**Given request:**
Please output every line of the material below as a numbered list, skipping any blank lines.
** START Data to use **
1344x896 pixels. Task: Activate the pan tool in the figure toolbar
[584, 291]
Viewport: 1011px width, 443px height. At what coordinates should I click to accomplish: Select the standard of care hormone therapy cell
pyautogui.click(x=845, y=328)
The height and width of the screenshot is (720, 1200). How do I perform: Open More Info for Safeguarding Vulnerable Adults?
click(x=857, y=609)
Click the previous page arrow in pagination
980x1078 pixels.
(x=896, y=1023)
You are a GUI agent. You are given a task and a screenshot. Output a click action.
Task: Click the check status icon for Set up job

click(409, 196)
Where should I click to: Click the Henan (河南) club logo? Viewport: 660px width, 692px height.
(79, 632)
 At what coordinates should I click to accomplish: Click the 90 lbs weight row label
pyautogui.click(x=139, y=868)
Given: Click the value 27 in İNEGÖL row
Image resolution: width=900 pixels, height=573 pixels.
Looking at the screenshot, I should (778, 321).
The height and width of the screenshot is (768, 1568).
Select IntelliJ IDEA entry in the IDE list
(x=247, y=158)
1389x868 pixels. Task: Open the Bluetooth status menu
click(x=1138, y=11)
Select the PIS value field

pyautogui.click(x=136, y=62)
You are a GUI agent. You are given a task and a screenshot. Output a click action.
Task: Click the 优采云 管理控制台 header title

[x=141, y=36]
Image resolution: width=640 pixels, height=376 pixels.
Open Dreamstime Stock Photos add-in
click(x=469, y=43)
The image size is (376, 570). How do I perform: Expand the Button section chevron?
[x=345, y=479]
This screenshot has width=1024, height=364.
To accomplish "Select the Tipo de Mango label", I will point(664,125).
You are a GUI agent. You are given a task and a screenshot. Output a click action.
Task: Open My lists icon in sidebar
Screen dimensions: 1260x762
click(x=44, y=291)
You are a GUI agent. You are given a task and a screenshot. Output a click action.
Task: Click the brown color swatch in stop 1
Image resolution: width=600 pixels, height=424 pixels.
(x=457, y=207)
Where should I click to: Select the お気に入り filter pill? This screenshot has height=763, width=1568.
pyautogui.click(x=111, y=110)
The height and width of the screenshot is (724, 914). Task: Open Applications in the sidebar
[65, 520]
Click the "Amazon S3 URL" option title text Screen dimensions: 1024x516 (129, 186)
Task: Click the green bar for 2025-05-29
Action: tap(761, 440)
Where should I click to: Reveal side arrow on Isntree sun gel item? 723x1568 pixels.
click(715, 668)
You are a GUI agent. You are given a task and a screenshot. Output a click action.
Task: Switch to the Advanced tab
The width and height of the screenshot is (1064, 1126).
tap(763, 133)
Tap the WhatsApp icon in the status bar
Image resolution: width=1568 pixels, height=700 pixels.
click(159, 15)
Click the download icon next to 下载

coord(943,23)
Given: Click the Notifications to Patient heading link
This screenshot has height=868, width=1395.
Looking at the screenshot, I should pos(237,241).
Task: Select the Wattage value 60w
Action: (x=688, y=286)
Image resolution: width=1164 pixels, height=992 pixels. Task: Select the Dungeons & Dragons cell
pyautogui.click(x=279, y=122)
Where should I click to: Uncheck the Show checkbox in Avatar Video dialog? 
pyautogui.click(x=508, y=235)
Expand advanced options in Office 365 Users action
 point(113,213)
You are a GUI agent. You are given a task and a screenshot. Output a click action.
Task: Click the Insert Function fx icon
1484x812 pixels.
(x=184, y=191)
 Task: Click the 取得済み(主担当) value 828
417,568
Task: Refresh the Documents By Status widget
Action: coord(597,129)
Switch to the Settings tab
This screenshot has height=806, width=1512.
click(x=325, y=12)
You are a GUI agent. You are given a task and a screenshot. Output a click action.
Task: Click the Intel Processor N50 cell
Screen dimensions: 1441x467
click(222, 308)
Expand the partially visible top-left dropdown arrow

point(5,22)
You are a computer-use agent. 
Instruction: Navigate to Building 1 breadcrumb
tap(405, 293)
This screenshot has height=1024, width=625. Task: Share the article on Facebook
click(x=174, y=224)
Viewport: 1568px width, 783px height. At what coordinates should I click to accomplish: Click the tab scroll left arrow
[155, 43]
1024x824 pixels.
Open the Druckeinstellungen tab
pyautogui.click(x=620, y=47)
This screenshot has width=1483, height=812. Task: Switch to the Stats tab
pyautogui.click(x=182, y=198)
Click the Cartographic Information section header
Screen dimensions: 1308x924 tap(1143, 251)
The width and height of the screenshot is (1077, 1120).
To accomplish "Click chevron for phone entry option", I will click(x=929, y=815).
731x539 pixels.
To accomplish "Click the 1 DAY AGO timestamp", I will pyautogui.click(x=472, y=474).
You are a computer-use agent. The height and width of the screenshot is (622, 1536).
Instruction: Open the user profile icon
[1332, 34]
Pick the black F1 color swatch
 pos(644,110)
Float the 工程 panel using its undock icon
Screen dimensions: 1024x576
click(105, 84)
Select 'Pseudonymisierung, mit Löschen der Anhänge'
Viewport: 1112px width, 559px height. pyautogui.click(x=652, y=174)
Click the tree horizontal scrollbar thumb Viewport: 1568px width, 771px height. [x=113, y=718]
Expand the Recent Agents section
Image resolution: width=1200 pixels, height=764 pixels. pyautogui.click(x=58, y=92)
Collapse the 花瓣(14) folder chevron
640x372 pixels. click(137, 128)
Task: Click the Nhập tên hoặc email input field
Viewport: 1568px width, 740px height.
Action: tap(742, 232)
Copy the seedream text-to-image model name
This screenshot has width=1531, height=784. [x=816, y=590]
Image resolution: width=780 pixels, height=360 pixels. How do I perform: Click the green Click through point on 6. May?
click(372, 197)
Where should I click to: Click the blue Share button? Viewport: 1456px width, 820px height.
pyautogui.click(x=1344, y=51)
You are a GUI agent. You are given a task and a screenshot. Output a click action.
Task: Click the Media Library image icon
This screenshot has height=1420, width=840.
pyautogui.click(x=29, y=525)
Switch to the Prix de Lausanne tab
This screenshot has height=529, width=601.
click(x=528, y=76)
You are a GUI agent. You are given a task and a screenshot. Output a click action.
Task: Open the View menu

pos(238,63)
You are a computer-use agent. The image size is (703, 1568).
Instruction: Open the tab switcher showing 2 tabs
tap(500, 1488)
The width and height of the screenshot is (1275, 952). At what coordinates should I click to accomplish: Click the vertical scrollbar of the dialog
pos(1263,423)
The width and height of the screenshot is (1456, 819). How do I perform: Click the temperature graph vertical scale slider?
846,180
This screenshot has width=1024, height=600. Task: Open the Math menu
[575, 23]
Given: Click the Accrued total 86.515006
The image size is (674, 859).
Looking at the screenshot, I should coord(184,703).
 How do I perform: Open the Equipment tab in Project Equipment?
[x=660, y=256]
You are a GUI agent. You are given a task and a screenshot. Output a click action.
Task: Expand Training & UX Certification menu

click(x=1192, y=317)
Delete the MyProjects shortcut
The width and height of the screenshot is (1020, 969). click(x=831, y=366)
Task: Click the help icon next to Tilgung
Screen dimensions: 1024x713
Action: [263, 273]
** END Data to use **
**The completed task:**
1. 1344x896 pixels. Task: Activate the pan tool in the figure toolbar
2. [584, 291]
3. Viewport: 1011px width, 443px height. At what coordinates should I click to accomplish: Select the standard of care hormone therapy cell
4. pyautogui.click(x=845, y=328)
5. The height and width of the screenshot is (720, 1200). How do I perform: Open More Info for Safeguarding Vulnerable Adults?
6. click(x=857, y=609)
7. Click the previous page arrow in pagination
8. 980x1078 pixels.
9. (x=896, y=1023)
10. You are a GUI agent. You are given a task and a screenshot. Output a click action.
11. Task: Click the check status icon for Set up job
12. click(409, 196)
13. Where should I click to: Click the Henan (河南) club logo? Viewport: 660px width, 692px height.
14. (79, 632)
15.  At what coordinates should I click to accomplish: Click the 90 lbs weight row label
16. pyautogui.click(x=139, y=868)
17. Given: Click the value 27 in İNEGÖL row
18. Image resolution: width=900 pixels, height=573 pixels.
19. Looking at the screenshot, I should (778, 321).
20. The height and width of the screenshot is (768, 1568).
21. Select IntelliJ IDEA entry in the IDE list
22. (x=247, y=158)
23. 1389x868 pixels. Task: Open the Bluetooth status menu
24. click(x=1138, y=11)
25. Select the PIS value field
26. pyautogui.click(x=136, y=62)
27. You are a GUI agent. You are given a task and a screenshot. Output a click action.
28. Task: Click the 优采云 管理控制台 header title
29. [x=141, y=36]
30. Image resolution: width=640 pixels, height=376 pixels.
31. Open Dreamstime Stock Photos add-in
32. click(x=469, y=43)
33. The image size is (376, 570). How do I perform: Expand the Button section chevron?
34. [x=345, y=479]
35. This screenshot has width=1024, height=364.
36. To accomplish "Select the Tipo de Mango label", I will point(664,125).
37. You are a GUI agent. You are given a task and a screenshot. Output a click action.
38. Task: Open My lists icon in sidebar
39. Screen dimensions: 1260x762
40. click(x=44, y=291)
41. You are a GUI agent. You are given a task and a screenshot. Output a click action.
42. Task: Click the brown color swatch in stop 1
43. Image resolution: width=600 pixels, height=424 pixels.
44. (x=457, y=207)
45. Where should I click to: Select the お気に入り filter pill? This screenshot has height=763, width=1568.
46. pyautogui.click(x=111, y=110)
47. The height and width of the screenshot is (724, 914). Task: Open Applications in the sidebar
48. [65, 520]
49. Click the "Amazon S3 URL" option title text Screen dimensions: 1024x516 (129, 186)
50. Task: Click the green bar for 2025-05-29
51. Action: tap(761, 440)
52. Where should I click to: Reveal side arrow on Isntree sun gel item? 723x1568 pixels.
53. click(715, 668)
54. You are a GUI agent. You are given a task and a screenshot. Output a click action.
55. Task: Switch to the Advanced tab
56. The width and height of the screenshot is (1064, 1126).
57. tap(763, 133)
58. Tap the WhatsApp icon in the status bar
59. Image resolution: width=1568 pixels, height=700 pixels.
60. click(159, 15)
61. Click the download icon next to 下载
62. coord(943,23)
63. Given: Click the Notifications to Patient heading link
64. This screenshot has height=868, width=1395.
65. Looking at the screenshot, I should pos(237,241).
66. Task: Select the Wattage value 60w
67. Action: (x=688, y=286)
68. Image resolution: width=1164 pixels, height=992 pixels. Task: Select the Dungeons & Dragons cell
69. pyautogui.click(x=279, y=122)
70. Where should I click to: Uncheck the Show checkbox in Avatar Video dialog? 
71. pyautogui.click(x=508, y=235)
72. Expand advanced options in Office 365 Users action
73.  point(113,213)
74. You are a GUI agent. You are given a task and a screenshot. Output a click action.
75. Task: Click the Insert Function fx icon
76. 1484x812 pixels.
77. (x=184, y=191)
78.  Task: Click the 取得済み(主担当) value 828
79. 417,568
80. Task: Refresh the Documents By Status widget
81. Action: coord(597,129)
82. Switch to the Settings tab
83. This screenshot has height=806, width=1512.
84. click(x=325, y=12)
85. You are a GUI agent. You are given a task and a screenshot. Output a click action.
86. Task: Click the Intel Processor N50 cell
87. Screen dimensions: 1441x467
88. click(222, 308)
89. Expand the partially visible top-left dropdown arrow
90. point(5,22)
91. You are a computer-use agent. 
92. Instruction: Navigate to Building 1 breadcrumb
93. tap(405, 293)
94. This screenshot has height=1024, width=625. Task: Share the article on Facebook
95. click(x=174, y=224)
96. Viewport: 1568px width, 783px height. At what coordinates should I click to accomplish: Click the tab scroll left arrow
97. [155, 43]
98. 1024x824 pixels.
99. Open the Druckeinstellungen tab
100. pyautogui.click(x=620, y=47)
101. This screenshot has width=1483, height=812. Task: Switch to the Stats tab
102. pyautogui.click(x=182, y=198)
103. Click the Cartographic Information section header
104. Screen dimensions: 1308x924 tap(1143, 251)
105. The width and height of the screenshot is (1077, 1120).
106. To accomplish "Click chevron for phone entry option", I will click(x=929, y=815).
107. 731x539 pixels.
108. To accomplish "Click the 1 DAY AGO timestamp", I will pyautogui.click(x=472, y=474).
109. You are a computer-use agent. The height and width of the screenshot is (622, 1536).
110. Instruction: Open the user profile icon
111. [1332, 34]
112. Pick the black F1 color swatch
113.  pos(644,110)
114. Float the 工程 panel using its undock icon
115. Screen dimensions: 1024x576
116. click(105, 84)
117. Select 'Pseudonymisierung, mit Löschen der Anhänge'
118. Viewport: 1112px width, 559px height. pyautogui.click(x=652, y=174)
119. Click the tree horizontal scrollbar thumb Viewport: 1568px width, 771px height. [x=113, y=718]
120. Expand the Recent Agents section
121. Image resolution: width=1200 pixels, height=764 pixels. pyautogui.click(x=58, y=92)
122. Collapse the 花瓣(14) folder chevron
123. 640x372 pixels. click(137, 128)
124. Task: Click the Nhập tên hoặc email input field
125. Viewport: 1568px width, 740px height.
126. Action: tap(742, 232)
127. Copy the seedream text-to-image model name
128. This screenshot has width=1531, height=784. [x=816, y=590]
129. Image resolution: width=780 pixels, height=360 pixels. How do I perform: Click the green Click through point on 6. May?
130. click(372, 197)
131. Where should I click to: Click the blue Share button? Viewport: 1456px width, 820px height.
132. pyautogui.click(x=1344, y=51)
133. You are a GUI agent. You are given a task and a screenshot. Output a click action.
134. Task: Click the Media Library image icon
135. This screenshot has height=1420, width=840.
136. pyautogui.click(x=29, y=525)
137. Switch to the Prix de Lausanne tab
138. This screenshot has height=529, width=601.
139. click(x=528, y=76)
140. You are a GUI agent. You are given a task and a screenshot. Output a click action.
141. Task: Open the View menu
142. pos(238,63)
143. You are a computer-use agent. The image size is (703, 1568).
144. Instruction: Open the tab switcher showing 2 tabs
145. tap(500, 1488)
146. The width and height of the screenshot is (1275, 952). At what coordinates should I click to accomplish: Click the vertical scrollbar of the dialog
147. pos(1263,423)
148. The width and height of the screenshot is (1456, 819). How do I perform: Click the temperature graph vertical scale slider?
149. 846,180
150. This screenshot has width=1024, height=600. Task: Open the Math menu
151. [575, 23]
152. Given: Click the Accrued total 86.515006
153. The image size is (674, 859).
154. Looking at the screenshot, I should coord(184,703).
155.  How do I perform: Open the Equipment tab in Project Equipment?
156. [x=660, y=256]
157. You are a GUI agent. You are given a task and a screenshot. Output a click action.
158. Task: Expand Training & UX Certification menu
159. click(x=1192, y=317)
160. Delete the MyProjects shortcut
161. The width and height of the screenshot is (1020, 969). click(x=831, y=366)
162. Task: Click the help icon next to Tilgung
163. Screen dimensions: 1024x713
164. Action: [263, 273]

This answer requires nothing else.